Roughly speaking, athletes and fellow pros appeared to be of the latter position. Marion Bartoli gave an extensive interview on the topic and suggested Konta had been “bullied”. Meanwhile, at a press conference to tee up the Open, Rory McIlroy chipped in to agree Konta had been patronised and that “media expectations often exceed players’”. Finally, when approached by the Diary while dashing to the referees’ office, Tim Henman suggested the entire line of questioning was redundant. “When you give 100% on the court, how can you be expected to give any more?” he said. So that’s where we are at the end of day two. It is anticipated that an antagonistic relationship between the media and the sportsmen and women they report on may continue for a while.
Hats off to Navratilova
Giving no hoots this Wimbledon is Martina Navratilova. During the invitational doubles on Tuesday eagle-eyed officials spotted she was wearing a baseball cap bearing the legend “impeach” and was told to take it off. Political messages are banned at Wimbledon. “Sorry about that‚” Martina said, “I forgot I had it on.” Despite this apology, some observers wondered whether this longstanding and vocal opponent of Donald Trump might have accidentally worn the cap on purpose. Their suspicions appear to have been confirmed after Martina tweeted a news report of the incident with the caption: “Oops. Not really:)”

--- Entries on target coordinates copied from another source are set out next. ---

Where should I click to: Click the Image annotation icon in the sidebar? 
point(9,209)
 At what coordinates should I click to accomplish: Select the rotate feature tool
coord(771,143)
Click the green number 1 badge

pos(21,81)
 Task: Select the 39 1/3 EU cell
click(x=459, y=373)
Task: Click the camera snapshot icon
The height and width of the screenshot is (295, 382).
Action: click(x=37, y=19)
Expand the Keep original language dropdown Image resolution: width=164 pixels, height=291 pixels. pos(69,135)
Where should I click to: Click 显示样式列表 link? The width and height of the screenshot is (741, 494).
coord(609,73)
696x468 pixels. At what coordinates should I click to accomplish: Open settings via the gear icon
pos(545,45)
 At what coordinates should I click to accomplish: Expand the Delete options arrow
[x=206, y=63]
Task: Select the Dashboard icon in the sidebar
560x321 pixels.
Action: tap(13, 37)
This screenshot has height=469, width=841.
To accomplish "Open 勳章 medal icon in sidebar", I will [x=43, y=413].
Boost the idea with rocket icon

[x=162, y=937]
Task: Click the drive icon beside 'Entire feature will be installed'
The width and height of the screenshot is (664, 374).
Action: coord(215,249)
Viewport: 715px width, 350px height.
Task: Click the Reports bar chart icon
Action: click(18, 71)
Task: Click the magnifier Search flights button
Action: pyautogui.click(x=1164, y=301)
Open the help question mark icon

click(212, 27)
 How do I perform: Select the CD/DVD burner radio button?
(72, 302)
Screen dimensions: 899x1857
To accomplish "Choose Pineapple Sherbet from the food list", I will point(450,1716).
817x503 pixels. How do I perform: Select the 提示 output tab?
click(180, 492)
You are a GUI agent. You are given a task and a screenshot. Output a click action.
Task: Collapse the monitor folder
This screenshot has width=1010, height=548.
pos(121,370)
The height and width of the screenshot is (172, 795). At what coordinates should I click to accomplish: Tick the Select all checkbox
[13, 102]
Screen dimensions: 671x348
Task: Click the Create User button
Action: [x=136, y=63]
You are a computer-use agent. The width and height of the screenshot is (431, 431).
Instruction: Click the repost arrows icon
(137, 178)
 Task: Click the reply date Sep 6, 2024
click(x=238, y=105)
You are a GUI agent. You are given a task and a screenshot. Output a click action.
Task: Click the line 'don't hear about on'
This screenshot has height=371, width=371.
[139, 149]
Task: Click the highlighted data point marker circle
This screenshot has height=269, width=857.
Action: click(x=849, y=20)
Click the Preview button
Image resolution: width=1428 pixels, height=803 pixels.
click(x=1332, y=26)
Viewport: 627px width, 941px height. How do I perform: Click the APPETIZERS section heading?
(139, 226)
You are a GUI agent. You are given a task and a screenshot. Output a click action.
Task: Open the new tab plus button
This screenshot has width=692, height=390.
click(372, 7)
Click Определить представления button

Novak Djokovic’s straight-sets cruise past David Goffin in the quarter-finals did at least create one memorable moment, when first the Belgian then the Serb played the ball between their legs. This was the first instance of consecutive tweeners in Wimbledon history. Well, we say that, but we’re still waiting for the stats guys to firm that up, so maybe fans of self-indulgent tennis should not get too carried away.